William Duane, 1760-1835

Entity Type:
Individual
Identifier:
ENT.000002636
Biography:
William Duane (1760-1835) was a notable journalist of the Jeffersonian era. Born in Lake Champlain, New York, Duane was educated in Ireland in the business of printing and moved to Calcutta, India, in the 1780s where he worked as an editor. He returned to America in the 1790s, and settled in Philadelphia, Pennsylvania, where he worked with Benjamin Franklin Bache on the Aurora, one of the leading newspapers of the time. Upon Bache’s death, Duane, a strong supporter of Thomas Jefferson, became the paper’s sole editor and made the Aurora a leading voice for the Democratic-Republican Party. (Jefferson credited the paper for helping him win the presidential election of 1800.) Duane’s criticisms of the Federalist Party were so strong, however, that he was twice arrested under the Alien and Sedition Acts.

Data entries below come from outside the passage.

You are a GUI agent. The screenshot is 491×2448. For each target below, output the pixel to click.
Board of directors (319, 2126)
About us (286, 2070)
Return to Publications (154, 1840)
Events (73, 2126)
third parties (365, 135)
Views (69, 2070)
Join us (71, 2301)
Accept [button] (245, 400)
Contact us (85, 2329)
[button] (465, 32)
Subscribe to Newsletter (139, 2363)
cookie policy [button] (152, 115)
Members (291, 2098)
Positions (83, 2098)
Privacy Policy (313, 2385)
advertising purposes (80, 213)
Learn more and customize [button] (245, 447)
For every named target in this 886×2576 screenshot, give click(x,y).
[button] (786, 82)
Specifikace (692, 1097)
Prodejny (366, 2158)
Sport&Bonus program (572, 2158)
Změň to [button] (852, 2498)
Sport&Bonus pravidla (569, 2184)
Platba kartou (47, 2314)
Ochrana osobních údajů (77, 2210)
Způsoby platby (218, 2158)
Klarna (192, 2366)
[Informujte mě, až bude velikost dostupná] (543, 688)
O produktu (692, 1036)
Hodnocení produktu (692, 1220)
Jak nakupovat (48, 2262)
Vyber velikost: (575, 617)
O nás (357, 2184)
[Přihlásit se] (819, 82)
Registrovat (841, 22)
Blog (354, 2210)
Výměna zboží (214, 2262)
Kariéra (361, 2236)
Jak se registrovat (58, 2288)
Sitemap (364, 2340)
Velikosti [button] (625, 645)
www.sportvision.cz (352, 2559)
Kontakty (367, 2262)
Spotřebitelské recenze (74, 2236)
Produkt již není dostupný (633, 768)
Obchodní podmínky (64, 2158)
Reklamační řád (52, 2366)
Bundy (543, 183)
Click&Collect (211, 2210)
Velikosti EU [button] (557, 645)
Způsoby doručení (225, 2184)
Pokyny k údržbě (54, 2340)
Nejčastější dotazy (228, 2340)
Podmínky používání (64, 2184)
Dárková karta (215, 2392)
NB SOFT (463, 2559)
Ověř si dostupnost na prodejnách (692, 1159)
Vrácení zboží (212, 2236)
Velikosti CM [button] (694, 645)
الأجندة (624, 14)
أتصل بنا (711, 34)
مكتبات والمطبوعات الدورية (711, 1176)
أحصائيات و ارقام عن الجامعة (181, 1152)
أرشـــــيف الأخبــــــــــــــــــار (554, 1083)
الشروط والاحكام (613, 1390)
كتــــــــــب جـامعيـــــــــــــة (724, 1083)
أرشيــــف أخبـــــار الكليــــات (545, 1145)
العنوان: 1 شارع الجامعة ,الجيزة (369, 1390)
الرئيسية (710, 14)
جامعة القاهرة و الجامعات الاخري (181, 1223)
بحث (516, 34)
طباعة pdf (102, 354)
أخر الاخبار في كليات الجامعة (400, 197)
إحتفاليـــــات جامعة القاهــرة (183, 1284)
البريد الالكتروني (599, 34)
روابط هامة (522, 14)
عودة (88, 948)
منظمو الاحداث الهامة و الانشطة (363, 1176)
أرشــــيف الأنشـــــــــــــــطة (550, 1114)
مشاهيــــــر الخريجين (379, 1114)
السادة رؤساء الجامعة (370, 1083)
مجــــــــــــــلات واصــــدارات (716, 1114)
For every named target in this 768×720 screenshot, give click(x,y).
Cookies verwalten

Once Jefferson came into office, he acquitted Duane and in 1805 made Duane a lieutenant colonel. By the War of 1812, Duane had risen to adjutant general. Prior to retiring from the Aurora in 1822, Duane published several works, including American Military Library, or Compendium of the modern tactics (1809), An Epitome of the Arts and Sciences (1811), and Explanation of the plates of the system of infantry discipline, for the United States Army (1814). William Duane died in Philadelphia in 1835.